The remainder of the 2.0 A current, then, must go through the other branch. That means 2 – 2/3 = 4/3 A goes through there. All of that passes through the 6.0 ohm resistor, giving a voltage drop of V = IR = (4/3)(6) = 8.0 V.

That means that the remaining 8.0 V in that branch must be dropped by that inner parallel branch. 8 V dropped across the 8.0 ohm resistor puts 1.0 A of current through that. 8 V dropped across the 24 ohm resistor gives 1/3 A ~ 0.3 A current through that.

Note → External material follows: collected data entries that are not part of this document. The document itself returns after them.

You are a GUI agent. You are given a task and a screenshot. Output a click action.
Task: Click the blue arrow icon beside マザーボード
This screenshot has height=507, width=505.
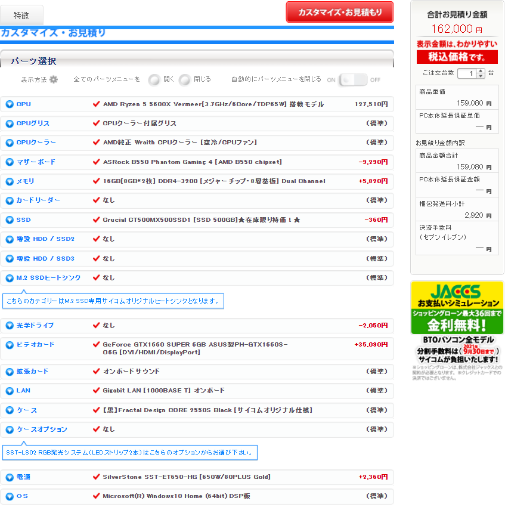pos(10,162)
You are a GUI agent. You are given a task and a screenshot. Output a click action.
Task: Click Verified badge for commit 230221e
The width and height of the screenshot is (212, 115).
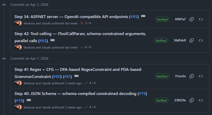161,100
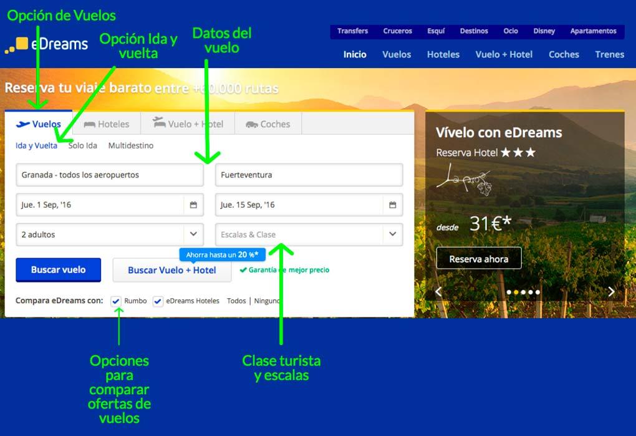Click the Buscar vuelo button
The image size is (636, 436).
[x=58, y=269]
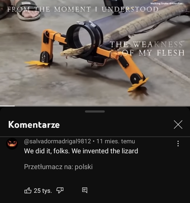Tap the comments panel grab handle
The height and width of the screenshot is (203, 190).
click(x=95, y=111)
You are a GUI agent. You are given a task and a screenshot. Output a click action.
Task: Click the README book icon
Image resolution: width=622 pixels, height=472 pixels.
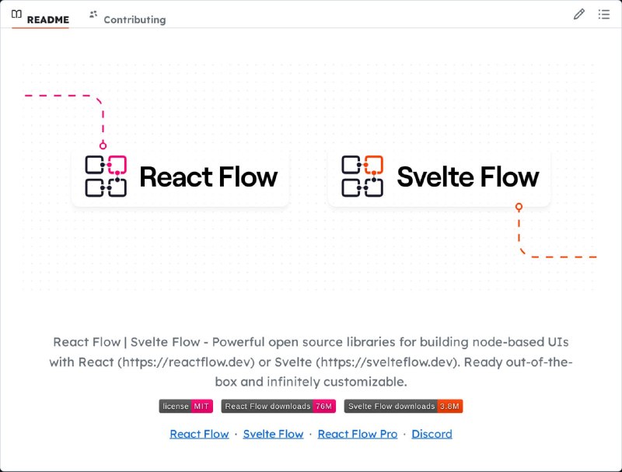pyautogui.click(x=16, y=15)
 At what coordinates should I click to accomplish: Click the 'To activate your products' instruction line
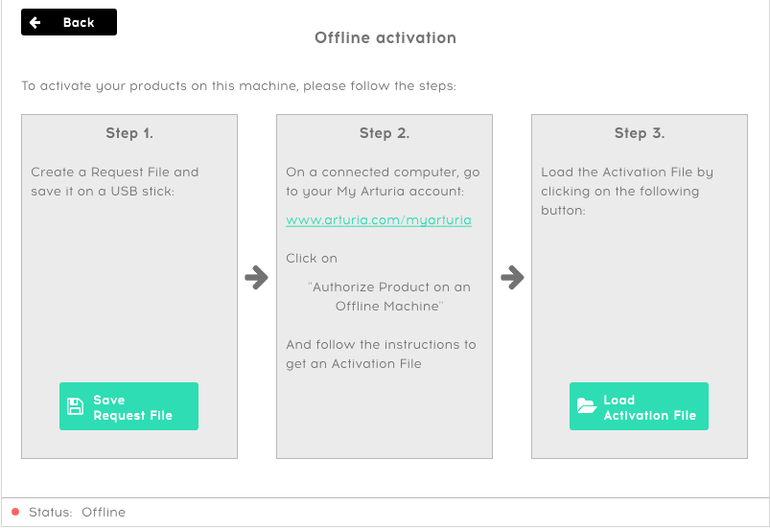click(239, 86)
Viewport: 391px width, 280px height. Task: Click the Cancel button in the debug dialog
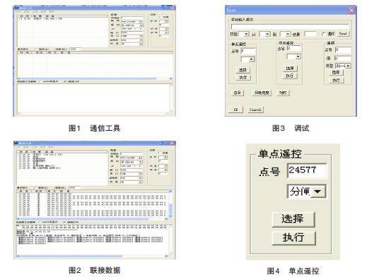(x=255, y=110)
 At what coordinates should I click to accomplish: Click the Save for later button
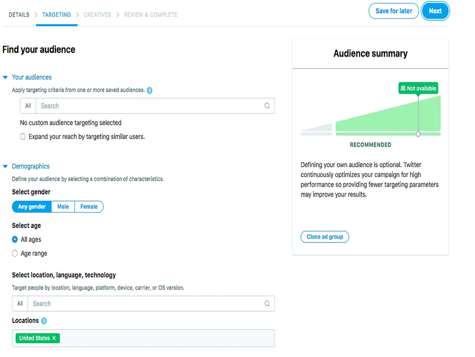(x=393, y=11)
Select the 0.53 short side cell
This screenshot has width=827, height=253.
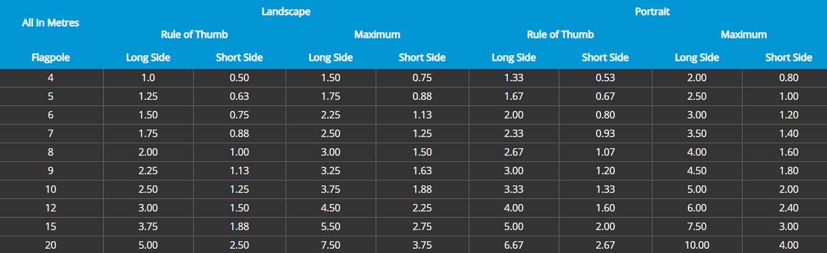[605, 78]
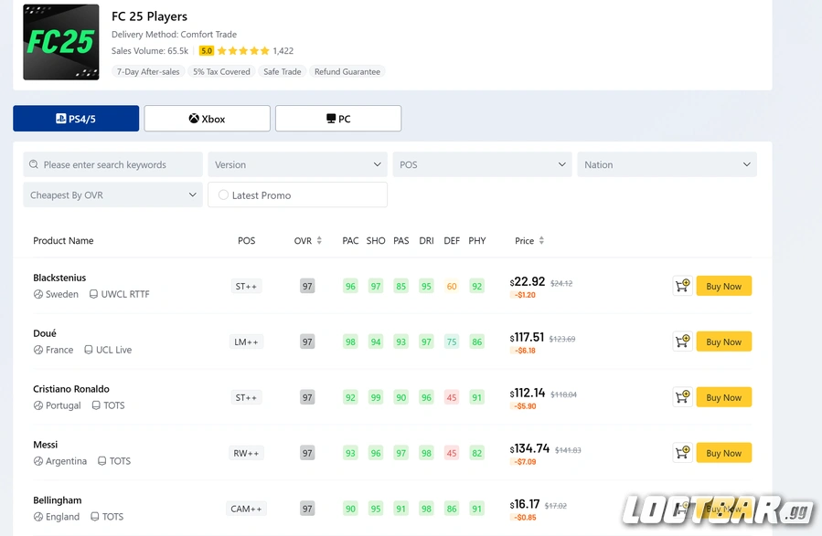Sort by OVR using the sort arrows
The width and height of the screenshot is (822, 536).
click(319, 241)
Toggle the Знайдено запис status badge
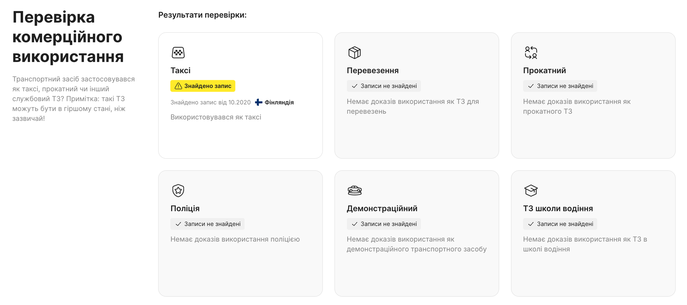Image resolution: width=687 pixels, height=305 pixels. 203,86
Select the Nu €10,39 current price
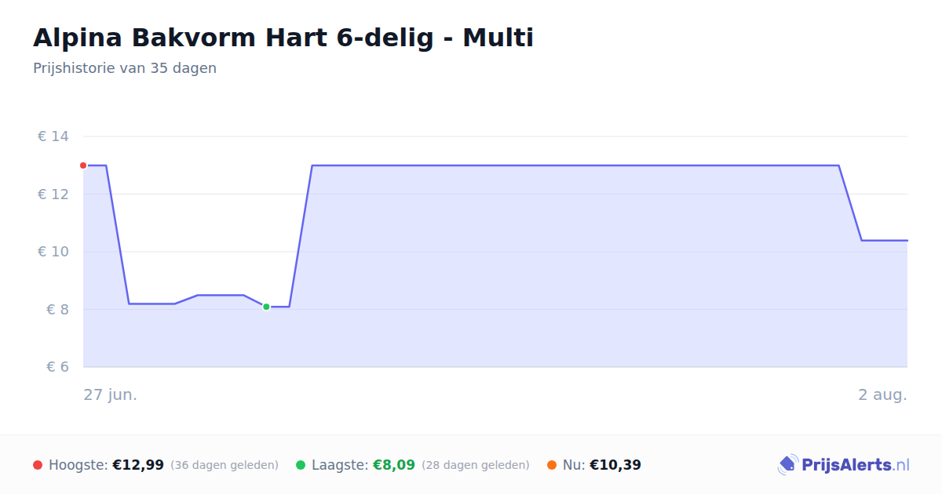The height and width of the screenshot is (494, 942). click(x=615, y=465)
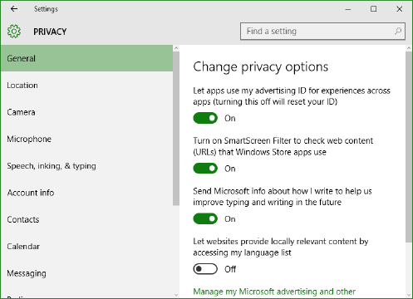Screen dimensions: 413x299
Task: Click the Settings gear icon beside PRIVACY
Action: pos(14,32)
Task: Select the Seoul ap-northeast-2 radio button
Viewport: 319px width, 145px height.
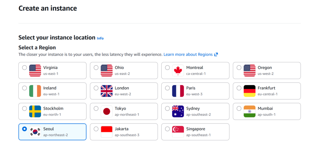Action: click(25, 129)
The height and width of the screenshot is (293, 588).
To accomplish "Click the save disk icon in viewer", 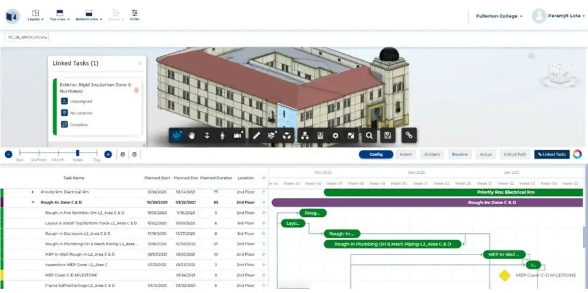I will pyautogui.click(x=388, y=135).
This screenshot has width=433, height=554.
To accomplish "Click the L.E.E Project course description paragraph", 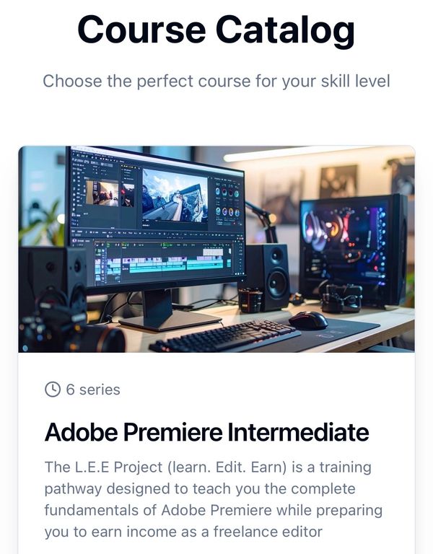I will click(214, 499).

Check the totals and you’ll find all of them work.

**Answer 2**

Slightly different answers (I think your math was a little off) but thank you! the steps are all right!

**Answer 3**

1.[8×24]/[8+24]=6 ohms ….since they are in parallel

2.6+6=12..ohms………since they become series

3.[12×24]/[12+24]=8 ohms ….since they become parallel

4.4+8=12.ohms ……….since they become series

5.24/12=2A……….answer for circuit current

6.

a) PD & Current across 4 ohms = 2A x 4ohms= 8V & 2A

b)This Circuit current is divided though the TWO parallel branches which followed by

4 ohms resistor, a 24.ohms resistor in one branch & 12.ohms [equivalent] in branch consisting of resistors 6,8 &24 ohms in the first branch = 0.7A & 1.3 A……Circuit current 2A is divided into 1:2 ratio

as the 24 ohms will resist double times the 12 ohms resistor .

Now, Voltage across 24ohms =24V-8V( PD across 4 ohms)=16V (This is the remaining PD across the parallel branches 24 and [6+8parallel24] ohms .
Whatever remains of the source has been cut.